Work to be completed:
Write out every item below word for word, changing nothing.

Record list:
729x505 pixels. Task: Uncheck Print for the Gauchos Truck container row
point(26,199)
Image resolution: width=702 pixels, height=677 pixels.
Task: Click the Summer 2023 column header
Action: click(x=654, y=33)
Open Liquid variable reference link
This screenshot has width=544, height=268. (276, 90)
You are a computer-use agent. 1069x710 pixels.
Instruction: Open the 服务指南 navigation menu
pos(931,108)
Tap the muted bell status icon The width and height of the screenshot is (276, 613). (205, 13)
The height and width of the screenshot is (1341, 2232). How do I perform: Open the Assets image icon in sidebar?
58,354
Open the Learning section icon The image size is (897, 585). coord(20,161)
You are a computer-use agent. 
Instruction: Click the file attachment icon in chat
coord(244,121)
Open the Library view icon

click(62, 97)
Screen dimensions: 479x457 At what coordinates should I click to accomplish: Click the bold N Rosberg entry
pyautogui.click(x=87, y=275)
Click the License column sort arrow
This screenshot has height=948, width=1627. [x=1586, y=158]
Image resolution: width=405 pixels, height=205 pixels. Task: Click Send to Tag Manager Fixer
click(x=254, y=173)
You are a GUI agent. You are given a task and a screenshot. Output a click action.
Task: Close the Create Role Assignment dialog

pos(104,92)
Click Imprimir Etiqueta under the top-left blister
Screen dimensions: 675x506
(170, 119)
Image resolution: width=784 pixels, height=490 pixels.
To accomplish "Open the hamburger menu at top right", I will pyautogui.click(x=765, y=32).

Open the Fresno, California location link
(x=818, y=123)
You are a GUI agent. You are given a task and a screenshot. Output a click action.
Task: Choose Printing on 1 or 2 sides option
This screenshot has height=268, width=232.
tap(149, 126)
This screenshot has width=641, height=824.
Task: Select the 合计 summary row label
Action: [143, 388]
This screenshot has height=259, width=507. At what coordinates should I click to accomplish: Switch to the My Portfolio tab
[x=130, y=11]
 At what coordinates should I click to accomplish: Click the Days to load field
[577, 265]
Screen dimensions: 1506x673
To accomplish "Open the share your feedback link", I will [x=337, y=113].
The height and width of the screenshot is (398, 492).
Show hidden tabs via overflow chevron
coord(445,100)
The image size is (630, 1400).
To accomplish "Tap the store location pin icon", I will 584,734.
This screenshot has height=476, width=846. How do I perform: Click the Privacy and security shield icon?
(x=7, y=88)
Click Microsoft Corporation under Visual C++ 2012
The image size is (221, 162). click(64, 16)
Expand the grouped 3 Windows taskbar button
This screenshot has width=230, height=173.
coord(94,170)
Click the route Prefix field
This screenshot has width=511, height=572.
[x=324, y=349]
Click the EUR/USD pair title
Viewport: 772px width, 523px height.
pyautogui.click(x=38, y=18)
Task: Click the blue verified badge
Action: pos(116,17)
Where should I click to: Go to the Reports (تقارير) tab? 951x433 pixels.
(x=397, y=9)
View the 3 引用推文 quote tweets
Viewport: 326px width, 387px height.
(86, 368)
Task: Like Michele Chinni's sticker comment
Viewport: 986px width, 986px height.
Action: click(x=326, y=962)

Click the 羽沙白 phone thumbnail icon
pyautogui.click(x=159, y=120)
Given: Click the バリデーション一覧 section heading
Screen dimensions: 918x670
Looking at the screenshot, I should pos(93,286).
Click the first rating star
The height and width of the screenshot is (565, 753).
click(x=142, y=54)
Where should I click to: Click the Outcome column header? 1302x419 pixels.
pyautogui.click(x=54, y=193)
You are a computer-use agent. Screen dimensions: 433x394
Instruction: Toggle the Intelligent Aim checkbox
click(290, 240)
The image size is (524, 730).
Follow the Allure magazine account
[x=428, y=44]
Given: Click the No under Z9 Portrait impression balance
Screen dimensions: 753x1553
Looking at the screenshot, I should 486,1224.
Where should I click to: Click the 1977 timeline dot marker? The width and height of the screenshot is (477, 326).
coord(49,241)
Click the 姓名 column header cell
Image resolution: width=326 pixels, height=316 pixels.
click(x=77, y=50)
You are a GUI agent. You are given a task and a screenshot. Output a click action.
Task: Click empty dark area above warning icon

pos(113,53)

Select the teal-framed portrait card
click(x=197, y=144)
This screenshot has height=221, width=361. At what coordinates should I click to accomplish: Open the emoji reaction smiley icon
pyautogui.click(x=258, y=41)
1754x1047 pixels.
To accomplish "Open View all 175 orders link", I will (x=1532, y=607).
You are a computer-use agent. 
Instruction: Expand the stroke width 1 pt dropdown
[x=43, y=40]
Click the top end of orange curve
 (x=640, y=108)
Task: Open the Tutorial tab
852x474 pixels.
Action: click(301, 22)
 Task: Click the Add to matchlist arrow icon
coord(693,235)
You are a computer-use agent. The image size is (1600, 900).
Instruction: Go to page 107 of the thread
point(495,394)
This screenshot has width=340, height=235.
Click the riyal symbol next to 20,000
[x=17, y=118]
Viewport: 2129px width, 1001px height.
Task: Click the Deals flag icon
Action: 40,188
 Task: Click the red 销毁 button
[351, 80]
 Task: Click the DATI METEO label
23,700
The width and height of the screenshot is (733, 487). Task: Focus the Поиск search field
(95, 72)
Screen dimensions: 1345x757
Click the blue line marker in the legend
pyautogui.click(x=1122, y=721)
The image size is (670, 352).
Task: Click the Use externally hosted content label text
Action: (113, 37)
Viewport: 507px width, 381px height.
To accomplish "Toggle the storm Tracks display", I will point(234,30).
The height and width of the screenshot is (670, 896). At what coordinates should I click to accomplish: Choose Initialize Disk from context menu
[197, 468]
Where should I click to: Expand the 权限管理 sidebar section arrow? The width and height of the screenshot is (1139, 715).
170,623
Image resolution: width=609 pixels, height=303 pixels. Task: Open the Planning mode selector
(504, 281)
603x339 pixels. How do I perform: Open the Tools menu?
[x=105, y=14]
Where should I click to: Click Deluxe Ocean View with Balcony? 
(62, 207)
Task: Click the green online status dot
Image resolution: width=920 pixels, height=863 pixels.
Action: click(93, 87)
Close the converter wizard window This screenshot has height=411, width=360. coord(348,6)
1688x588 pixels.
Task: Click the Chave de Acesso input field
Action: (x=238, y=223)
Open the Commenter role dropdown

Result for this exercise:
729x505 pixels. Task: Uncheck Print for the Gauchos Truck container row
point(26,199)
Image resolution: width=702 pixels, height=677 pixels.
Task: Click the Summer 2023 column header
Action: click(x=654, y=33)
Open Liquid variable reference link
This screenshot has width=544, height=268. (276, 90)
You are a computer-use agent. 1069x710 pixels.
Instruction: Open the 服务指南 navigation menu
pos(931,108)
Tap the muted bell status icon The width and height of the screenshot is (276, 613). (205, 13)
The height and width of the screenshot is (1341, 2232). How do I perform: Open the Assets image icon in sidebar?
58,354
Open the Learning section icon The image size is (897, 585). coord(20,161)
You are a computer-use agent. 
Instruction: Click the file attachment icon in chat
coord(244,121)
Open the Library view icon

click(62, 97)
Screen dimensions: 479x457 At what coordinates should I click to accomplish: Click the bold N Rosberg entry
pyautogui.click(x=87, y=275)
Click the License column sort arrow
This screenshot has height=948, width=1627. [x=1586, y=158]
Image resolution: width=405 pixels, height=205 pixels. Task: Click Send to Tag Manager Fixer
click(x=254, y=173)
You are a GUI agent. You are given a task and a screenshot. Output a click action.
Task: Close the Create Role Assignment dialog

pos(104,92)
Click Imprimir Etiqueta under the top-left blister
Screen dimensions: 675x506
(170, 119)
Image resolution: width=784 pixels, height=490 pixels.
To accomplish "Open the hamburger menu at top right", I will pyautogui.click(x=765, y=32).

Open the Fresno, California location link
(x=818, y=123)
You are a GUI agent. You are given a task and a screenshot. Output a click action.
Task: Choose Printing on 1 or 2 sides option
This screenshot has height=268, width=232.
tap(149, 126)
This screenshot has width=641, height=824.
Task: Select the 合计 summary row label
Action: [143, 388]
This screenshot has height=259, width=507. At what coordinates should I click to accomplish: Switch to the My Portfolio tab
[x=130, y=11]
 At what coordinates should I click to accomplish: Click the Days to load field
[577, 265]
Screen dimensions: 1506x673
To accomplish "Open the share your feedback link", I will [x=337, y=113].
The height and width of the screenshot is (398, 492).
Show hidden tabs via overflow chevron
coord(445,100)
The image size is (630, 1400).
To accomplish "Tap the store location pin icon", I will 584,734.
This screenshot has height=476, width=846. How do I perform: Click the Privacy and security shield icon?
(x=7, y=88)
Click Microsoft Corporation under Visual C++ 2012
The image size is (221, 162). click(64, 16)
Expand the grouped 3 Windows taskbar button
This screenshot has width=230, height=173.
coord(94,170)
Click the route Prefix field
This screenshot has width=511, height=572.
[x=324, y=349]
Click the EUR/USD pair title
Viewport: 772px width, 523px height.
pyautogui.click(x=38, y=18)
Task: Click the blue verified badge
Action: pos(116,17)
Where should I click to: Go to the Reports (تقارير) tab? 951x433 pixels.
(x=397, y=9)
View the 3 引用推文 quote tweets
Viewport: 326px width, 387px height.
(86, 368)
Task: Like Michele Chinni's sticker comment
Viewport: 986px width, 986px height.
Action: click(x=326, y=962)

Click the 羽沙白 phone thumbnail icon
pyautogui.click(x=159, y=120)
Given: Click the バリデーション一覧 section heading
Screen dimensions: 918x670
Looking at the screenshot, I should pos(93,286).
Click the first rating star
The height and width of the screenshot is (565, 753).
click(x=142, y=54)
Where should I click to: Click the Outcome column header? 1302x419 pixels.
pyautogui.click(x=54, y=193)
You are a computer-use agent. Screen dimensions: 433x394
Instruction: Toggle the Intelligent Aim checkbox
click(290, 240)
The image size is (524, 730).
Follow the Allure magazine account
[x=428, y=44]
Given: Click the No under Z9 Portrait impression balance
Screen dimensions: 753x1553
Looking at the screenshot, I should 486,1224.
Where should I click to: Click the 1977 timeline dot marker? The width and height of the screenshot is (477, 326).
coord(49,241)
Click the 姓名 column header cell
Image resolution: width=326 pixels, height=316 pixels.
click(x=77, y=50)
You are a GUI agent. You are given a task and a screenshot. Output a click action.
Task: Click empty dark area above warning icon

pos(113,53)

Select the teal-framed portrait card
click(x=197, y=144)
This screenshot has height=221, width=361. At what coordinates should I click to accomplish: Open the emoji reaction smiley icon
pyautogui.click(x=258, y=41)
1754x1047 pixels.
To accomplish "Open View all 175 orders link", I will (x=1532, y=607).
You are a computer-use agent. 
Instruction: Expand the stroke width 1 pt dropdown
[x=43, y=40]
Click the top end of orange curve
 (x=640, y=108)
Task: Open the Tutorial tab
852x474 pixels.
Action: click(301, 22)
 Task: Click the Add to matchlist arrow icon
coord(693,235)
You are a computer-use agent. The image size is (1600, 900).
Instruction: Go to page 107 of the thread
point(495,394)
This screenshot has width=340, height=235.
Click the riyal symbol next to 20,000
[x=17, y=118]
Viewport: 2129px width, 1001px height.
Task: Click the Deals flag icon
Action: 40,188
 Task: Click the red 销毁 button
[351, 80]
 Task: Click the DATI METEO label
23,700
The width and height of the screenshot is (733, 487). Task: Focus the Поиск search field
(95, 72)
Screen dimensions: 1345x757
Click the blue line marker in the legend
pyautogui.click(x=1122, y=721)
The image size is (670, 352).
Task: Click the Use externally hosted content label text
Action: (113, 37)
Viewport: 507px width, 381px height.
To accomplish "Toggle the storm Tracks display", I will point(234,30).
The height and width of the screenshot is (670, 896). At what coordinates should I click to accomplish: Choose Initialize Disk from context menu
[197, 468]
Where should I click to: Expand the 权限管理 sidebar section arrow? The width and height of the screenshot is (1139, 715).
170,623
Image resolution: width=609 pixels, height=303 pixels. Task: Open the Planning mode selector
(504, 281)
603x339 pixels. How do I perform: Open the Tools menu?
[x=105, y=14]
Where should I click to: Click Deluxe Ocean View with Balcony? 
(62, 207)
Task: Click the green online status dot
Image resolution: width=920 pixels, height=863 pixels.
Action: click(93, 87)
Close the converter wizard window This screenshot has height=411, width=360. coord(348,6)
1688x588 pixels.
Task: Click the Chave de Acesso input field
Action: (x=238, y=223)
Open the Commenter role dropdown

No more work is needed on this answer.